When you are loosening it, are you met with any resistance from the screw? How it should behave is that it should be easy to loosen it, but when it’s near the end of the ability to loosen further (before the plate pops off), it’s supposed to give you a bit of resistance.
I want to also be clear that I’m not trying to point fingers here. I’m trying to understand if it’s a defect or if it’s something that I need to do a better job at explaining in the instructions. Oftentimes, I forget to put myself in someone’s shoes who hasn’t installed 100’s of these. I try my best, but there’s always room for improvement.
I’ve definitely popped the ground screw out myself in the past!
The issue is not necessarily the screw but the ground plate itself. It’s stuck and won’t come down to accommodate a wire through it. In that first picture that is the lowest the ground plate will go with the screw maximally counter clocked and you’ll see that the screw just goes up instead after counter clocking. Normally the ground plate should come down and you should be able to see through the two holes without the ground plate in there when it drops as its supposed to. There were two different screw colors that I’ve seen with the switches and in my experience it seems to involve the screw color that is pictured. It honestly would be easier if we could pop the ground screw out for repositioning after taking the faceplate off but there seems to be a metal catch now on the screw that prevents the ground screw from detaching from the ground plate.
The non effected switches have a ground plate that lowers without difficulty or catching on anything after counter clocking the screw.
For me, this happens in about a third of the Blue switches and none of the Aux switches I’ve installed so far. To make a video for you, I grabbed a boxed switch at random and it had the issue.
I use a screwdriver.
The screw loosens easily (with a normal amount of force needed), but the plate stays firmly in place. Even pushing on the screw doesn’t move the plate to the correct position unless you put a large amount of force (which is how I’ve been resolving this issue so far).
The resistance at the end (to prevent the plate from popping off) is definitely there, but that doesn’t seem relevant to this issue.

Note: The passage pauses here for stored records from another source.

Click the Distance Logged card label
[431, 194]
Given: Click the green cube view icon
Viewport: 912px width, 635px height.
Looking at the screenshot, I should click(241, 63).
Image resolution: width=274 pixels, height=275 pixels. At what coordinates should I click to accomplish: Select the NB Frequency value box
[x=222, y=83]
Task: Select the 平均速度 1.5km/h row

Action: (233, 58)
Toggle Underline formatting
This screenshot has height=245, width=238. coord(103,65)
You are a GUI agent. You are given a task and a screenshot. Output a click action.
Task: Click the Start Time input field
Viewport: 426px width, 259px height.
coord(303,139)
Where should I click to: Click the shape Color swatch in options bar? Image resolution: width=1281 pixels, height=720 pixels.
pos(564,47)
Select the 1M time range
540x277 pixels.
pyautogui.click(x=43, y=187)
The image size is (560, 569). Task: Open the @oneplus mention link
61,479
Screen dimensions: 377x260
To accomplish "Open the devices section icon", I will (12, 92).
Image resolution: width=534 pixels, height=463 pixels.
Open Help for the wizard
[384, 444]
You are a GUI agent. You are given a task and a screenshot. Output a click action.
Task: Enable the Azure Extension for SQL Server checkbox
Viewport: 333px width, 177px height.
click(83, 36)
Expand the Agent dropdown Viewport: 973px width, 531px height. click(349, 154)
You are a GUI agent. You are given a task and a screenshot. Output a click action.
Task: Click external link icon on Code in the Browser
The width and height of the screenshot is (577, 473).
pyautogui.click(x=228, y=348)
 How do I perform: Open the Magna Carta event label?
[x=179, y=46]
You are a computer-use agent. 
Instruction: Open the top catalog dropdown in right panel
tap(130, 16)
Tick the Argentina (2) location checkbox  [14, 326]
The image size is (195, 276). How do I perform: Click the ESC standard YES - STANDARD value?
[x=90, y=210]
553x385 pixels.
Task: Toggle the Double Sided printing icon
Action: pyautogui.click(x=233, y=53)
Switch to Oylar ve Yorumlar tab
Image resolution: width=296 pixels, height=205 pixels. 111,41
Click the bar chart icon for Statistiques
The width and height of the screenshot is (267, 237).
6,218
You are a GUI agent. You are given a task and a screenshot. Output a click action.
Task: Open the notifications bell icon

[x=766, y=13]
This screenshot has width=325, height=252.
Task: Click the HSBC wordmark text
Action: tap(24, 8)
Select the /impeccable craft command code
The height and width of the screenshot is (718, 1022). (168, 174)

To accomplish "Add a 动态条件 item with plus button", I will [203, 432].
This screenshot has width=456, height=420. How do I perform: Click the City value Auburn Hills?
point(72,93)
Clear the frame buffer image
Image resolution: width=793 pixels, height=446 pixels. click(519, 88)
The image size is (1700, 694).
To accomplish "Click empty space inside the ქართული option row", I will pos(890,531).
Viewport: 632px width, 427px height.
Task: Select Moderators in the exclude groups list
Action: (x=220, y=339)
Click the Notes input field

I recently received some replacement switch. So far I have installed 4 of them, and 2 of them would not open the ground correctly. All my first round of switch (20 of them) opened correctly. I believe the little metal disk is catching on the plastic inside the switch. I was able to fix one of them (the only one I tried so far) by taking the ground screw completely out, flipping the disk around 180 degrees and then put the screw back in.
I didn’t flip it. There are little traction grooves on the plate that I figured should be facing the ground wire.
On the second switch, I pulled the plastic switch piece off, loosened the 4 faceplate screws, jiggle the ground screw around and the plate came loose to function correctly. I put it all back together and it seemed fine. I went through the rest of my switches and found for more with the same issue.
Looks to my untrained eye that maybe they are tightening the ground screw before putting the metal faceplate onto the plastic housing and the ground plate is getting stuck. If they didn’t tighten the ground screw completely down, it might not get stuck or they could at least easily see if it’s in the correct spot.
On a side note, what’s the little pad under the switch? I’m assuming it’s an antenna on a pad to separate from the metal a little. It doesn’t seem to be so stuck down very well. I had one that was off it’s perch and was stuck down on on the metal to the side. I pulled it off and restuck it to the right spot.
I attempted to do this on a few switches. When I have the 4 screws, that hold the housing on, loosened, the ground pinch plate is free and loose as it should be. But as soon as I screw back in the 4 screws the issue happens again. This doesn’t seem to be a full home run solution unfortunately.
After unscrewing the four screws and loosening the ground plate, maximally unscrew the ground screw. When you are screwing the 4 screws on the back apply pressure to the ground screw and that should hopefully keep the plate down.